Pochmurny: Ty chyba nawet nie rozumiesz o czym ja piszę i zarzucasz jakieś stwierdzenia. Nie bardzo łapię po co. Ani tym nie pokazujesz jakieś swojej wielkiej wiedzy czy też czegokolwiek sensownego.
Odpowiedzialność może znaczyć bardzo wiele, ale chyba każdy kto oglądał chłopaka jak i często resztę drużyny w paru spotkaniach, jest w stanie stwierdzić, że często ucieka od gry lub zwyczajnie nie wykazuje chęci dawania czegoś więcej jak bycie ścianą do odbijania piłki. Łapiesz?
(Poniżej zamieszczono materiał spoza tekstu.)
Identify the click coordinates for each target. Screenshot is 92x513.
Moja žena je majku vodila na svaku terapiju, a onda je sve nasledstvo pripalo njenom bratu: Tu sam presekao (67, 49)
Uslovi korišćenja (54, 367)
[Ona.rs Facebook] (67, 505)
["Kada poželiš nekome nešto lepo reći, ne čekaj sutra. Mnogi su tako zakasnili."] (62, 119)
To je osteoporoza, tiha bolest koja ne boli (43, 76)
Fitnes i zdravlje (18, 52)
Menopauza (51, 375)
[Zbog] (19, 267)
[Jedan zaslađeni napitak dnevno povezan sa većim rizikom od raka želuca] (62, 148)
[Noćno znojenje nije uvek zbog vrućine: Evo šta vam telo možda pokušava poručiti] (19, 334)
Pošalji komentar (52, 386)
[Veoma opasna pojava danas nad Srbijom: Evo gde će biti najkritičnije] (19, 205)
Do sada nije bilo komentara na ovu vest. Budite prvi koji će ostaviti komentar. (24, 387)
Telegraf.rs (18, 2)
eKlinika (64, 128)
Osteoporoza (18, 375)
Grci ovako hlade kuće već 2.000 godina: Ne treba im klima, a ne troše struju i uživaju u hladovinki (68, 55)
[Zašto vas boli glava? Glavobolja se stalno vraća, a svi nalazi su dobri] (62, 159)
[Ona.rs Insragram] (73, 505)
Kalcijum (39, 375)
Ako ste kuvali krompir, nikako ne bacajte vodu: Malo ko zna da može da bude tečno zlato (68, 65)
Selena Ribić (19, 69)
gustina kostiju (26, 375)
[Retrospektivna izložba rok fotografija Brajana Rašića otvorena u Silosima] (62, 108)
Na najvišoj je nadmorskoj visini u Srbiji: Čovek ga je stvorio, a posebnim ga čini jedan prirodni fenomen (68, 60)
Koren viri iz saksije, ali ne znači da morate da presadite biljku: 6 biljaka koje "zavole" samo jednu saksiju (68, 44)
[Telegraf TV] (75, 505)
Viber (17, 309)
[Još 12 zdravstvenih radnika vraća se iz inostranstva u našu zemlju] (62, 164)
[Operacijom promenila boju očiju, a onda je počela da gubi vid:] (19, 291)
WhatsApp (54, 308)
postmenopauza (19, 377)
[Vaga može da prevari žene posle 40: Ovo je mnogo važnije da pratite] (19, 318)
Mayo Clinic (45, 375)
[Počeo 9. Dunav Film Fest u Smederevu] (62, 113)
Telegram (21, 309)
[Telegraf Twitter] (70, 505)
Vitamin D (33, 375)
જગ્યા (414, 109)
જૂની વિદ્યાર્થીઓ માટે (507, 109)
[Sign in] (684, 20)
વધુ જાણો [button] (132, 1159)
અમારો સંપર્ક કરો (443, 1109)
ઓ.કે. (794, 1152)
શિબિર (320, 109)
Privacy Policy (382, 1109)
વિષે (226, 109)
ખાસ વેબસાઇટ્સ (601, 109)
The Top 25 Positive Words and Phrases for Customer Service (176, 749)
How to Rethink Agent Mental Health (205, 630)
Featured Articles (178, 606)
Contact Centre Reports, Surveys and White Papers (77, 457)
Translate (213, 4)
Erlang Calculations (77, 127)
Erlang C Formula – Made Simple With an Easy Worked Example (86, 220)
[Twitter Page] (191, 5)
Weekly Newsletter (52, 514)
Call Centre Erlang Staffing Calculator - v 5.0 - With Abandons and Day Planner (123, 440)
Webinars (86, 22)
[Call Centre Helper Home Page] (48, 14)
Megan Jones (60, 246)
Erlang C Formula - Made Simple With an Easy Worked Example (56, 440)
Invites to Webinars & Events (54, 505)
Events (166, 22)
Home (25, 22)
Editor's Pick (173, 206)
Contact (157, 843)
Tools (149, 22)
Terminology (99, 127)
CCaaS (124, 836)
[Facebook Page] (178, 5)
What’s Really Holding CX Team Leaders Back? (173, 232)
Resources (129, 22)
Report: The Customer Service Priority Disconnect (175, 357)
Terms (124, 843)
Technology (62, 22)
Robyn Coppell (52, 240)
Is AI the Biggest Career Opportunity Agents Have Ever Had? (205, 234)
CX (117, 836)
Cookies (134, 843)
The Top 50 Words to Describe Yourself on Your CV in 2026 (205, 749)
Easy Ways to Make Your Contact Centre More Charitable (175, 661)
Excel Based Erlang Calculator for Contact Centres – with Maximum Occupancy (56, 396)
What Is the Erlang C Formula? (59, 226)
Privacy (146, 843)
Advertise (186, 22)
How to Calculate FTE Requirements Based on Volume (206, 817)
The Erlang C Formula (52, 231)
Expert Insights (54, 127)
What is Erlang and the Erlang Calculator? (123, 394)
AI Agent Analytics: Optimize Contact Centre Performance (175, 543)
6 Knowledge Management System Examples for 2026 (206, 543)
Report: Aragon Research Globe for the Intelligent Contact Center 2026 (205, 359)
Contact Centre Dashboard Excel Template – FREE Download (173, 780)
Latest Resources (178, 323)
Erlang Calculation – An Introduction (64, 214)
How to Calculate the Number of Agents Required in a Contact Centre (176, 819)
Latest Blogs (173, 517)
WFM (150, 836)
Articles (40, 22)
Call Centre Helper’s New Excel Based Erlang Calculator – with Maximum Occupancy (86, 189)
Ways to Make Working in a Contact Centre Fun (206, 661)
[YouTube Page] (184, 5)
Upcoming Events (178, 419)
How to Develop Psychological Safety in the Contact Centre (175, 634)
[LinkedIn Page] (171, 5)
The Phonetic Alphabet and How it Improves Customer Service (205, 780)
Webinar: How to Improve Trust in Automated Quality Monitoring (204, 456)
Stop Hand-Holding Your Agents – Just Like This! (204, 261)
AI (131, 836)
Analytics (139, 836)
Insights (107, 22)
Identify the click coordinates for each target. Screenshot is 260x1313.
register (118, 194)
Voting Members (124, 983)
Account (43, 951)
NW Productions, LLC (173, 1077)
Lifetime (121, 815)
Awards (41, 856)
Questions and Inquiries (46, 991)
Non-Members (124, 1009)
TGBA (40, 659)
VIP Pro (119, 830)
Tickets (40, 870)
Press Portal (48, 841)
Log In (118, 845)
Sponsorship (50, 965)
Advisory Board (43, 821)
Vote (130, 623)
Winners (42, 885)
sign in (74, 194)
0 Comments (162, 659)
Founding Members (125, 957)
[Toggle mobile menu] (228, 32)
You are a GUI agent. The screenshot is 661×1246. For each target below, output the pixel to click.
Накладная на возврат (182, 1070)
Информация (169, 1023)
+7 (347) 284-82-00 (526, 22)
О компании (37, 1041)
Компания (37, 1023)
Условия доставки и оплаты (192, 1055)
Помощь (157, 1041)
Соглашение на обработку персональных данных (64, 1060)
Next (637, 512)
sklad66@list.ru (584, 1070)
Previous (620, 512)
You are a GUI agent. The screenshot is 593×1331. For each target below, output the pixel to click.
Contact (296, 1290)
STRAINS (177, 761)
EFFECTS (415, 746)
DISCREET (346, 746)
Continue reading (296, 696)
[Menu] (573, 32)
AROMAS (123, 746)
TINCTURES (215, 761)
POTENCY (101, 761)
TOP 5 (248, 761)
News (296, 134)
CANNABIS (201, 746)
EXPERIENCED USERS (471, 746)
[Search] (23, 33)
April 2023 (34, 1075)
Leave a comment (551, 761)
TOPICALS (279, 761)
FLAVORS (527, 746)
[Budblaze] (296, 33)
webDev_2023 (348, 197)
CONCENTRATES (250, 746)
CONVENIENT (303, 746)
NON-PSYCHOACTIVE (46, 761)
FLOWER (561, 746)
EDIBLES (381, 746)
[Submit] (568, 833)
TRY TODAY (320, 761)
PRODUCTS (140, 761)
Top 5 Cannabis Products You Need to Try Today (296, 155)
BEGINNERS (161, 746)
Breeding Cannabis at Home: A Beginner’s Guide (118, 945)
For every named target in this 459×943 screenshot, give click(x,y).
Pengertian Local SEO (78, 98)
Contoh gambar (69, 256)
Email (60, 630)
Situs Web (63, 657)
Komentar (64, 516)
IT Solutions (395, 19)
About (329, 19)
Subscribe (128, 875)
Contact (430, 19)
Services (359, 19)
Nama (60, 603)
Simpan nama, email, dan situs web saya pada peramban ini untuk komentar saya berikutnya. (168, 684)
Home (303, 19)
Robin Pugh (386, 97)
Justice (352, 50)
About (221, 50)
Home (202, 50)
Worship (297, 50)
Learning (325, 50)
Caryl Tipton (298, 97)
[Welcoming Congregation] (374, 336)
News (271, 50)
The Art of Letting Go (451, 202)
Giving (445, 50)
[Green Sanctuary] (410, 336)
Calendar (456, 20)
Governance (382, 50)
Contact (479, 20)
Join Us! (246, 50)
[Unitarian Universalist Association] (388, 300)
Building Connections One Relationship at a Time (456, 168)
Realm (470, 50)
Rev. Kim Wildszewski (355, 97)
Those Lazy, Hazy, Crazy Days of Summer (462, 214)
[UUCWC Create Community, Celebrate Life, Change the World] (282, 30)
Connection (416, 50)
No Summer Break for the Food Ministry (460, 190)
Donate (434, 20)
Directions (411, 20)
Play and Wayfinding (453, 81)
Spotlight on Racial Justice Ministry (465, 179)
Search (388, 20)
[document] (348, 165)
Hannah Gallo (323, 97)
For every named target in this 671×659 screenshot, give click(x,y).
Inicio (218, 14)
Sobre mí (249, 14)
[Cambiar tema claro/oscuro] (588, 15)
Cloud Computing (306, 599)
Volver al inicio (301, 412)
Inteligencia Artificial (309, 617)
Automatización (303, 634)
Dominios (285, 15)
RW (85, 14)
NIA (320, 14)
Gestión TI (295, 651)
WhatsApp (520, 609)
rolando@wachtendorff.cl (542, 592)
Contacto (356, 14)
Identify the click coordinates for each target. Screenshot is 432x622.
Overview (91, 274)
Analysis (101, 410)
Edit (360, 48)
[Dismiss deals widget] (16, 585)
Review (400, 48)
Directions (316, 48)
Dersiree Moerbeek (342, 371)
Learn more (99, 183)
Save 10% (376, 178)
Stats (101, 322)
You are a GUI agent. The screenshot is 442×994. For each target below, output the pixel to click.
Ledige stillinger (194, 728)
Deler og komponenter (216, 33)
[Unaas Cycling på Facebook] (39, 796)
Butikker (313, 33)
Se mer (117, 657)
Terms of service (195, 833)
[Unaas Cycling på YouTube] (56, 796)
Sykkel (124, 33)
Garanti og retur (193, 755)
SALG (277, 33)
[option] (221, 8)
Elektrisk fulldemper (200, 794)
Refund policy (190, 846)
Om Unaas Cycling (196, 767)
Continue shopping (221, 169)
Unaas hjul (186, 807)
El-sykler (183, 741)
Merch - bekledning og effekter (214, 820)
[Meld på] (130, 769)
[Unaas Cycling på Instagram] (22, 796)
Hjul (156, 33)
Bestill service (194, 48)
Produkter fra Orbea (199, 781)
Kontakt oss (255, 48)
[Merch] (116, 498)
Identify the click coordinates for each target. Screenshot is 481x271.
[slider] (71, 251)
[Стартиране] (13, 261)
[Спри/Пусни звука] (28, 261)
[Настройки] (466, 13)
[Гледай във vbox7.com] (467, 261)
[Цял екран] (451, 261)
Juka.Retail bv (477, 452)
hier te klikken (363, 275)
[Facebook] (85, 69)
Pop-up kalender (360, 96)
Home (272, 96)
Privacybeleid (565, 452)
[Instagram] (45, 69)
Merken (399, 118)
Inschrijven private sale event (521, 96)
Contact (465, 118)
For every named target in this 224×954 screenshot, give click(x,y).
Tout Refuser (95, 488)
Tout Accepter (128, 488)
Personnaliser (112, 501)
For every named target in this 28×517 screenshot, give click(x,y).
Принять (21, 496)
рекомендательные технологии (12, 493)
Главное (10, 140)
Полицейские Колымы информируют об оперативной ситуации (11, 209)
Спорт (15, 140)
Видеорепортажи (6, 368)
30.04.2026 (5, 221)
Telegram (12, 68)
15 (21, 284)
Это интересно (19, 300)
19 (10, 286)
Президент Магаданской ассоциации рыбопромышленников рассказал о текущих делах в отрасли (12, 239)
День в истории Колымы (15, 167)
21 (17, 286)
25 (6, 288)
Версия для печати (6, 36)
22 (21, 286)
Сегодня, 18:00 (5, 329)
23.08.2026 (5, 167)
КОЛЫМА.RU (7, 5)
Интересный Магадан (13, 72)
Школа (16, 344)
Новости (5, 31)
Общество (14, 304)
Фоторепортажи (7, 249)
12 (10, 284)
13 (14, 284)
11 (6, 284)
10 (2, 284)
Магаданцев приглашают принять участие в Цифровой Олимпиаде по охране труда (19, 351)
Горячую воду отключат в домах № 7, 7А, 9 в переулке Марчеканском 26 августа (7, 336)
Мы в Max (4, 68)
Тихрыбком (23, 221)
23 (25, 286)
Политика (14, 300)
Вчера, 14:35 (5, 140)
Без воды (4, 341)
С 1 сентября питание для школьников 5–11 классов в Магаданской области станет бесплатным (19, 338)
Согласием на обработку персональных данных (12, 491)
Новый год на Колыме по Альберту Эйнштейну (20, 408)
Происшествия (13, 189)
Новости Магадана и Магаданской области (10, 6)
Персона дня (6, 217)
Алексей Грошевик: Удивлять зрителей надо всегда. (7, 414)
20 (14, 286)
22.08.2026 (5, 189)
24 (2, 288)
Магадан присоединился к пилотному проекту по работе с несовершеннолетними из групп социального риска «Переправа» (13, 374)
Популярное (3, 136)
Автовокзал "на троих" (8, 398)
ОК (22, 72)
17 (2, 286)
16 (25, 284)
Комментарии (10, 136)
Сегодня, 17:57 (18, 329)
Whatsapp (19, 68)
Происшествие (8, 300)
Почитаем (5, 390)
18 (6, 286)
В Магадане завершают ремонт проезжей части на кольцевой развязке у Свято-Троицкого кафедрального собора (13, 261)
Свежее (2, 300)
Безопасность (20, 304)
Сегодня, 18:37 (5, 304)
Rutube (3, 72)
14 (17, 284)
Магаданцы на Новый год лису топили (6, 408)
Tak, jestem absolutnie pewny, że facet nie bierze na siebie odpowiedzialności za grę zespołu podczas spotkań bo mam oczy i mnie gucio obchodzą jego przemyślenia duchowe czy rosterki emocjonalne. Jeśli ty uważasz inaczej to twoja sprawa. Może jesteś naiwny, a może lubisz się czepiać rzeczy których nie łapiesz. Jeśli to drugie to może lepiej się zapytać o rozwinięcie, a nie rzucać tonem wypowiedzi który jedynie może zirytować, a nie prowadzić do konwersacji.
Co ma dać przykład wrzucenia innego piłkarza do drużyny? Walker gra w niej? Nie. To Bissaka jak i kilku innych gra tu od lat i nie widać aby ciągnęli ten wózek w jakikolwiek sposób. Takie chęci wykazują Bruno, Garnacho, Antony, czasem Dalot, może Harry czy Hojlund. Z różnymi skutkami, ale starają się być zawszę opcją dla kolegów lub angażują się w grę jak są tylko w stanie. Wszystko bardzo ładnie widać podczas spotkań i nie trzeba być blisko drużyny aby zdawać sobie sprawę kto robi coś więcej niż reszta bo powtórzę znowu - mamy oczy. Ci co nawet nie starają się walczyć z marazmem drużyny powinni być pierwsi do odstrzału. Czasami małe detale powodują zmiany, a czasem jest potrzebna apokalipsa. Bissaka nie daje poczucia, iż gdy idzie źle to będzie robił coś więcej niż te wślizgi. Jest jednowymiarowym graczem bez ikry, a takich mamy zbyt wielu od lat.